Casperson was not available this week for an interview, spokesman Danny Laub said.

But U.P. senator’s campaign struck back at Allen’s charge that the Escanaba Republican has colluded with unions, pointing to home health care legislation Allen sponsored in 2009 that has been linked to a dues-skimming scheme the Service Employees International Union orchestrated under then-Democratic Gov. Jennifer Granholm.

“If he's looking for someone who has a questionable and cozy relationship with big labor unions he should look in the mirror,” Casperson said in a statement.

During this battling, Casperson has opened a new front.

Jack Bergman

On Tuesday, he launched a TV commercial that claimed Bergman was a lobbying for Education Management Corp., a for-profit college that paid the federal government $95 million in 2015 for consumer fraud. U.S. Attorney General Loretta Lynch called the firm a “recruitment mill” that targeted veterans to enroll them in college courses and rake in federal grants.
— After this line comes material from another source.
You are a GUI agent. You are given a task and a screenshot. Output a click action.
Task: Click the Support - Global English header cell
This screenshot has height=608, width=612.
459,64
Bergman denied he was ever a lobbyist or had any ownership in the college.

“I was hired on to fix the infractions,” Bergman said. “I was not part of the group that made the infractions.”

Bergman said he was hired as a consultant to improve the company’s higher education opportunities for veterans between February 2012 and July 2013.

“Did I have a meeting or two over the course of 18 months in Washington, D.C.? Absolutely,” Bergman said. “But I wasn’t lobbying senators or congressmen.”

Bergman’s campaign has called on Casperson to take down the TV ad.

“Tom Casperson was caught lying once before, and he’s been caught lying again,” Bergman campaign manager Tony Lis said in a statement.

Lis’ claims about Casperson getting caught lying was an apparent reference to Casperson’s November 2013 public apology for using a fictional story about a menacing wolf in Ironwood to advance debate on wolf-hunting in the U.P.

Allen, Casperson and Bergman are vying for the Republican nomination to face off against likely Democratic nominee Lon Johnson for a seat being vacated by retiring U.S. Rep. Dan Benishek, R-Crystal Falls.